How are you tankless? You had the entire ADA Mini collection and the only ADA t-shirt I've ever seen, and you were "the keeper of the UG." Say it ain't so.


----------



## Dollface (Sep 30, 2008)

mcqueenesq said:


> How are you tankless? You had the entire ADA Mini collection and the only ADA t-shirt I've ever seen, and you were "the keeper of the UG." Say it ain't so.


Well, back in December of last year, I basically did This. 

I had already been slowly getting out of the game (I haven't kept UG for like half a year), but that prompted somewhat of a reevaluation in my life. Mostly I realized that I suddenly needed to put together the cash to get my motorcycle running. I ended up selling all of my tanks by my 45-F, which is sitting empty ATM. 

Though ironically, I may be buying back my mini-S for my mom.

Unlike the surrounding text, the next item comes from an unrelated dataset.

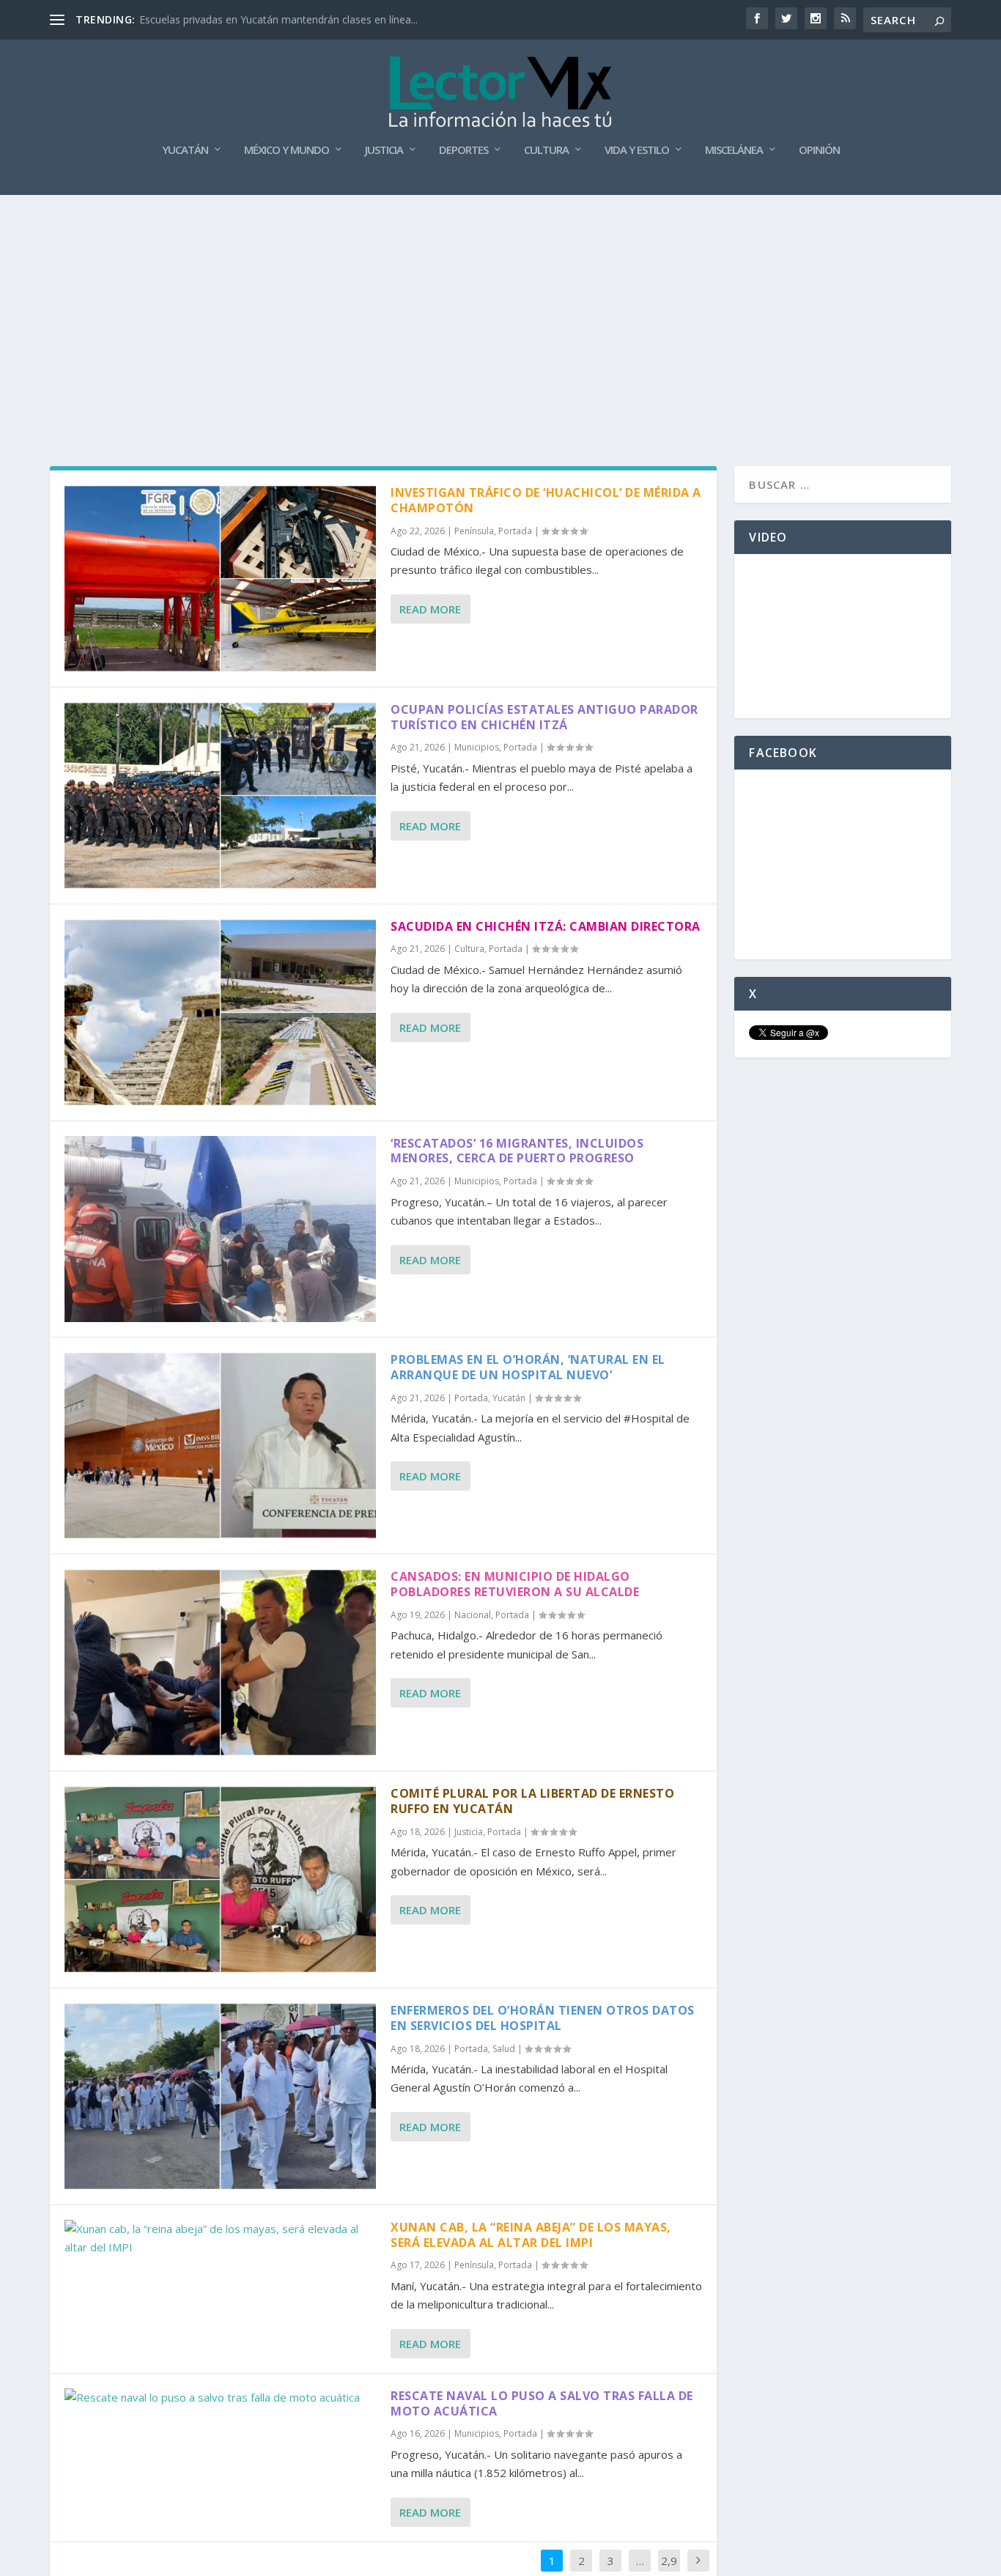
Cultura (546, 150)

I still have the ADA Tshirt tho. B)


----------



## talontsiawd (Oct 19, 2008)

That would be really nice Nano scape.

Sucks about what happened. I did about the same a long time ago (I don't know if you know the roads up by Lake Chabot) and I was lucky to go off on one of the only turns around that area that wasn't a cliff.

I can't tell what size tank you would need but you may be able to get a free 10 gallon of CL, just to take advantage. I would actually donate a 10 gallon and light for that project if you want to come to the Walnut Creek area (other members, please don't PM me about this).


----------



## Dollface (Sep 30, 2008)

It's sized roughly to fit my 45-F. Not really interested in more tanks, but thanks for the offer.


----------



## talontsiawd (Oct 19, 2008)

Dollface said:


> It's sized roughly to fit my 45-F. Not really interested in more tanks, but thanks for the offer.

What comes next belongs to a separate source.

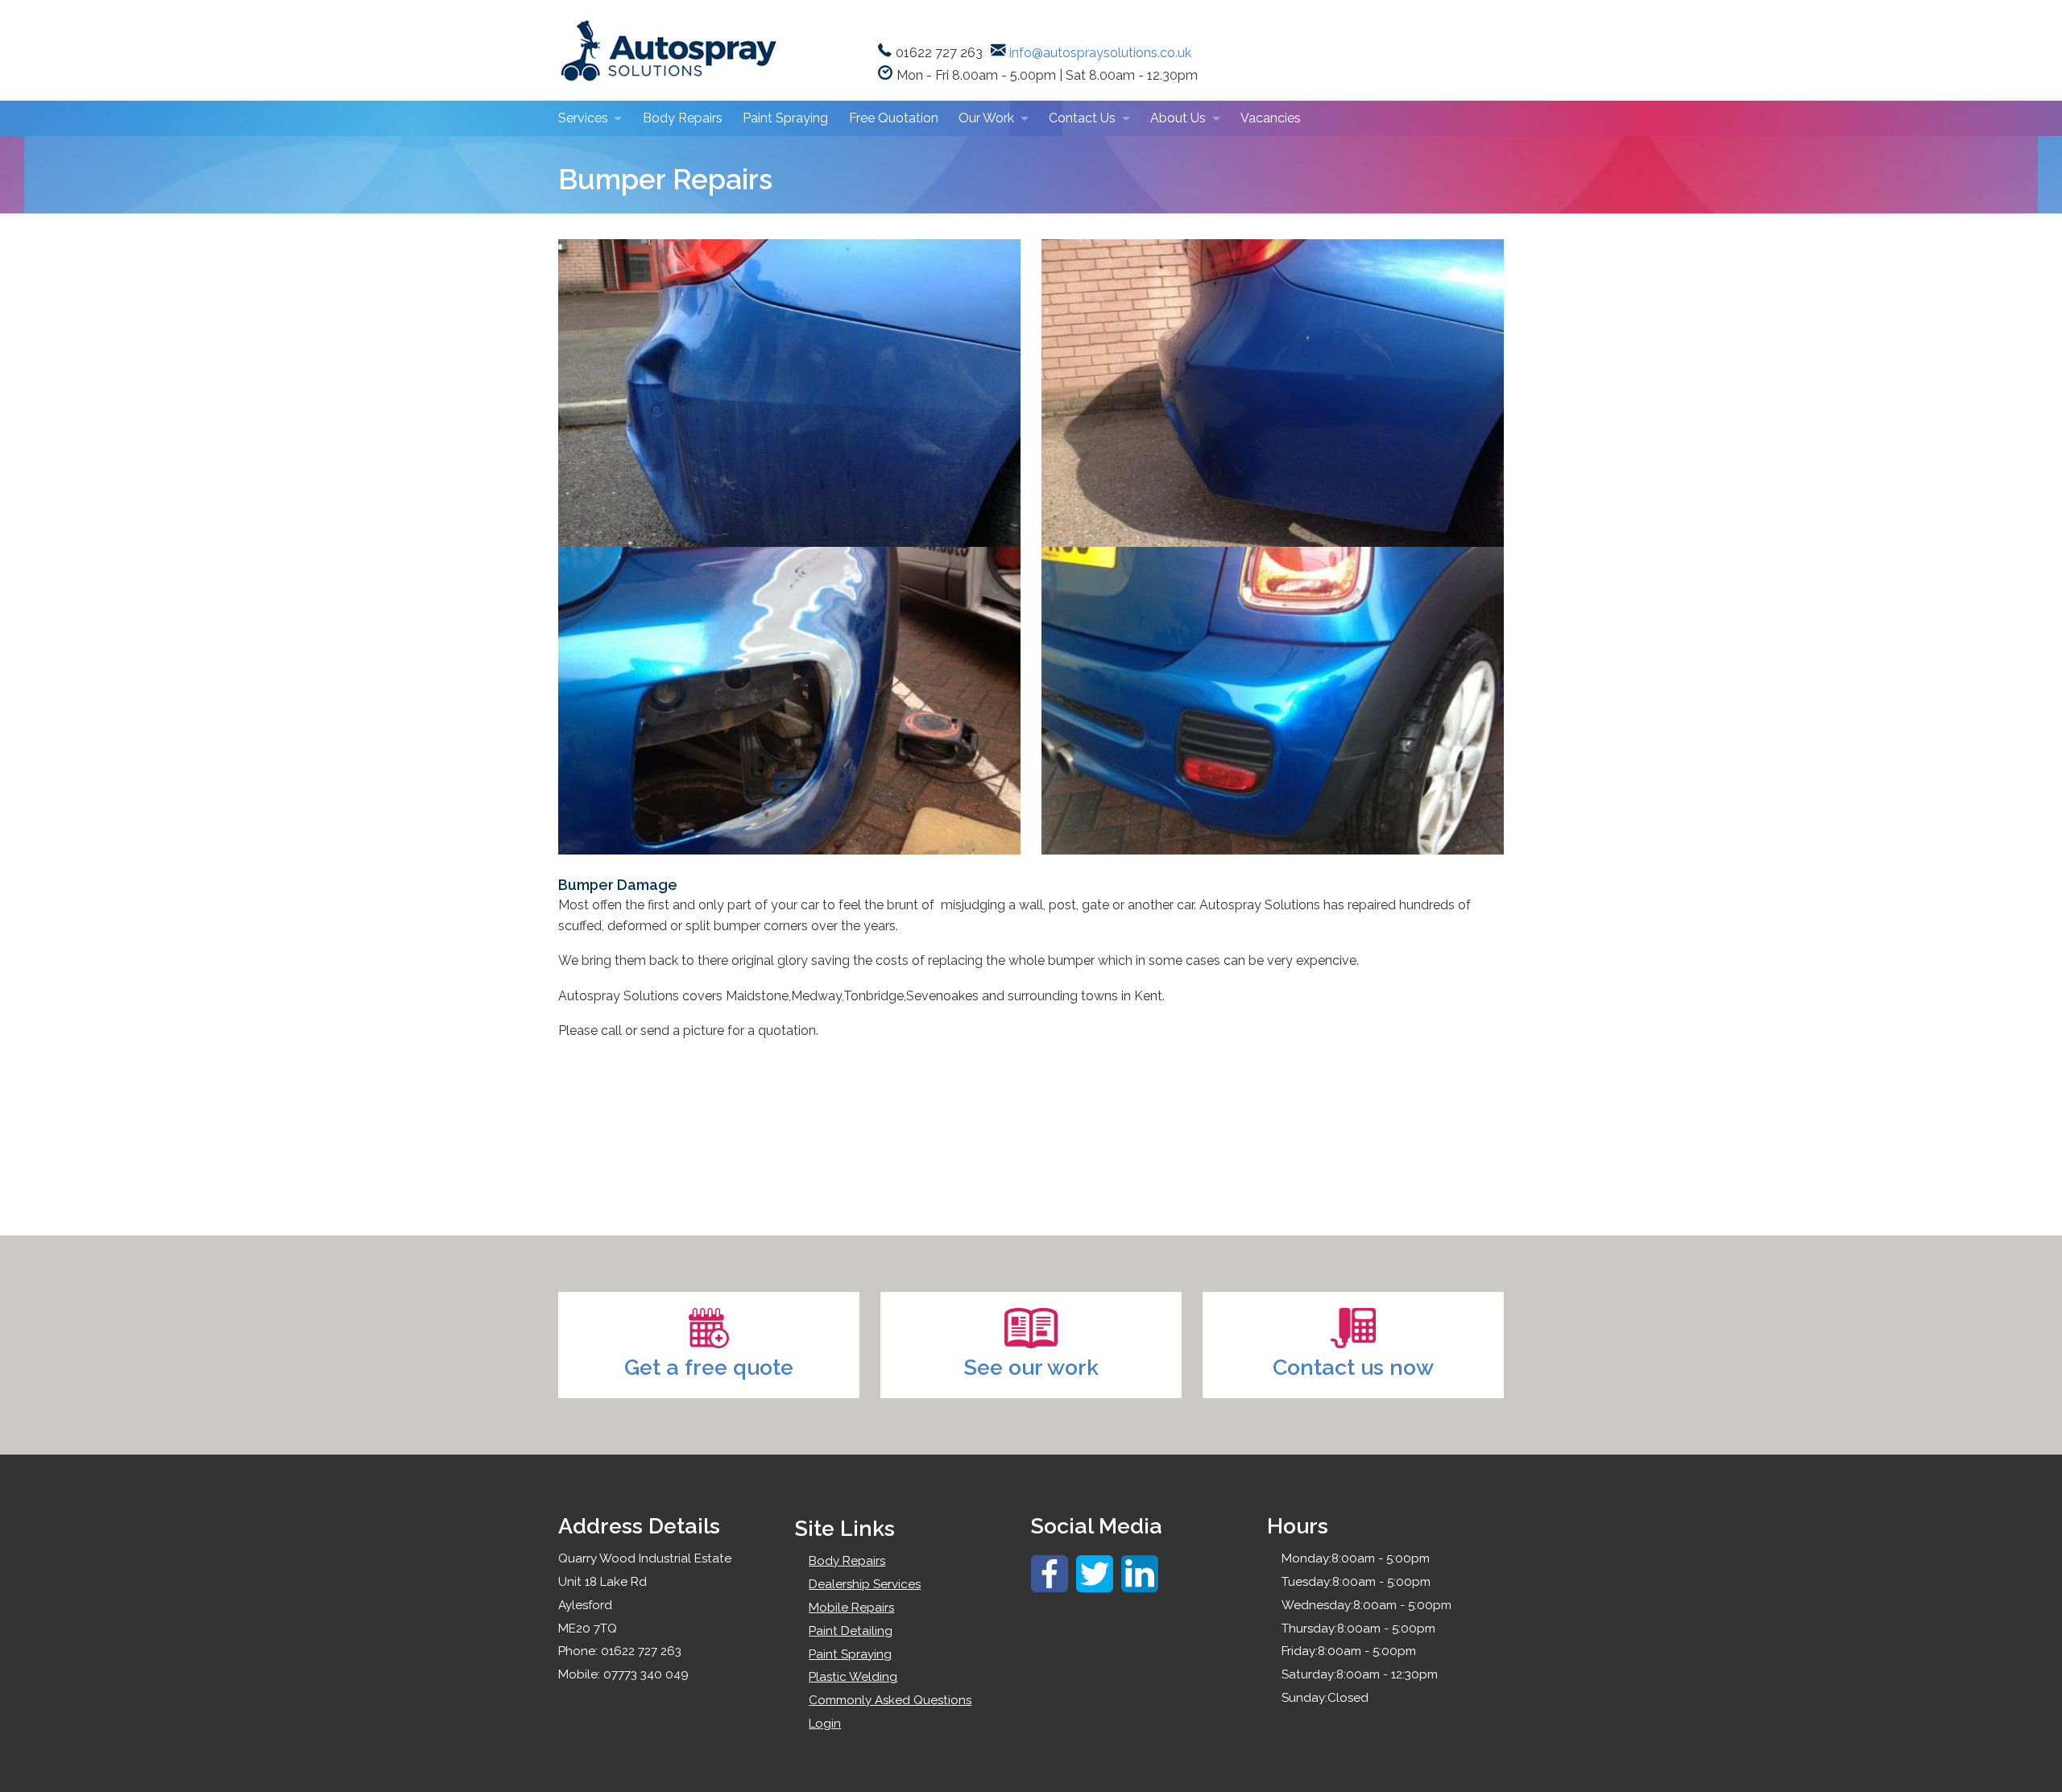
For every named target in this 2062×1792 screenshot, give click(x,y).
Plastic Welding (853, 1677)
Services (583, 118)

I figured a standard 10 gallon wouldn't be up your alley but if you really didn't want to pay anything, but were willing to put in the effort, I figured I throw it out (assuming it would fit). It does deserve a scape and I absolutely love it, but sometimes you are just out of the game, either for now, or for good. I just like the "twisted" feeling, kind of Halloweenish, but obviously very natural and flowing. Plus, it doesn't remind me of anything I have seen before.

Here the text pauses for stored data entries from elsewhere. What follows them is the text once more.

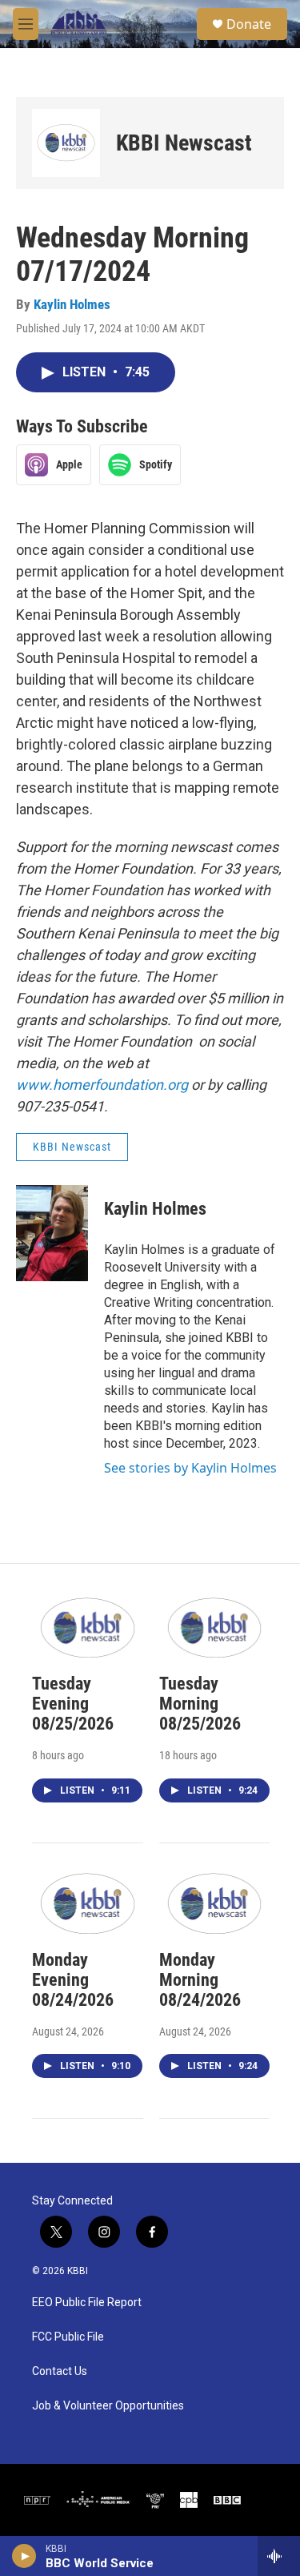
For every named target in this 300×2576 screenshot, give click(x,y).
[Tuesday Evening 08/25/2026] (87, 1627)
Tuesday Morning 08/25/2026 (200, 1704)
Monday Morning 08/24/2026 (200, 1980)
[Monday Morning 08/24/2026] (214, 1902)
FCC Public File (68, 2337)
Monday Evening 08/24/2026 (73, 1980)
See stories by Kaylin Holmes (190, 1468)
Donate (248, 24)
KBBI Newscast (184, 143)
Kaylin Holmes (72, 304)
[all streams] (279, 2556)
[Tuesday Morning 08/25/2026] (214, 1627)
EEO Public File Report (87, 2303)
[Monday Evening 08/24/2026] (87, 1902)
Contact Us (59, 2371)
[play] (24, 2556)
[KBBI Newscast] (66, 143)
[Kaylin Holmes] (52, 1233)
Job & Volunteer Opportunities (108, 2406)
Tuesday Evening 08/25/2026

OK....I will shut up now lol.


----------



## Dollface (Sep 30, 2008)

I actually have some extra 10 and 15 gallon tanks that I just haven't been able to get rid of, but I just don't have the energy. 

Funnily enough, I don't even like the manzanita. I only used it because I had a giant branch of it in my living room that I needed to break down.


----------



## talontsiawd (Oct 19, 2008)

I think the manzanita makes it. If I had the funds for another tank, I would likely try to get you to sell that to me, lol.


----------



## Dollface (Sep 30, 2008)

If you ever want a box of twigs like that to mess around with, I can easily put together box, I'm swimming in the stuff.


----------



## talontsiawd (Oct 19, 2008)

Dollface said:


> If you ever want a box of twigs like that to mess around with, I can easily put together box, I'm swimming in the stuff.


I don't have a small enough tank unless my girlfriend lets me take over the little 5 gallon I set up for her. If she is game, I would love to. That probably means she will give me the green light after you get rid of it, lol. I will PM you if I am "allowed to", but don't save it for me if you need to get rid of it.


----------



## Dollface (Sep 30, 2008)

Same main stone, different angle.


----------



## talontsiawd (Oct 19, 2008)

Dollface said:


> Same main stone, different angle.


Where did the tank come from


----------



## Dollface (Sep 30, 2008)

It's actually my mini-s that I sold off. I posted a wtb thread for a similarly size tank, and the guy who bought it from me agreed to sell it back. Funny how that works.


----------



## Lil' Swimz$ (Jul 24, 2010)

Sell me those stones!


----------



## Dollface (Sep 30, 2008)

How about no. If they were for sale, they'd be in the S&S


----------



## jcgd (Feb 18, 2004)

Dollface said:


> Same main stone, different angle.


This looks perfect to me. Perfect, perfect.


----------



## Lil' Swimz$ (Jul 24, 2010)

Dollface said:


> How about no. If they were for sale, they'd be in the S&S


0_0 I'm sorry I was just kidding sorry.


----------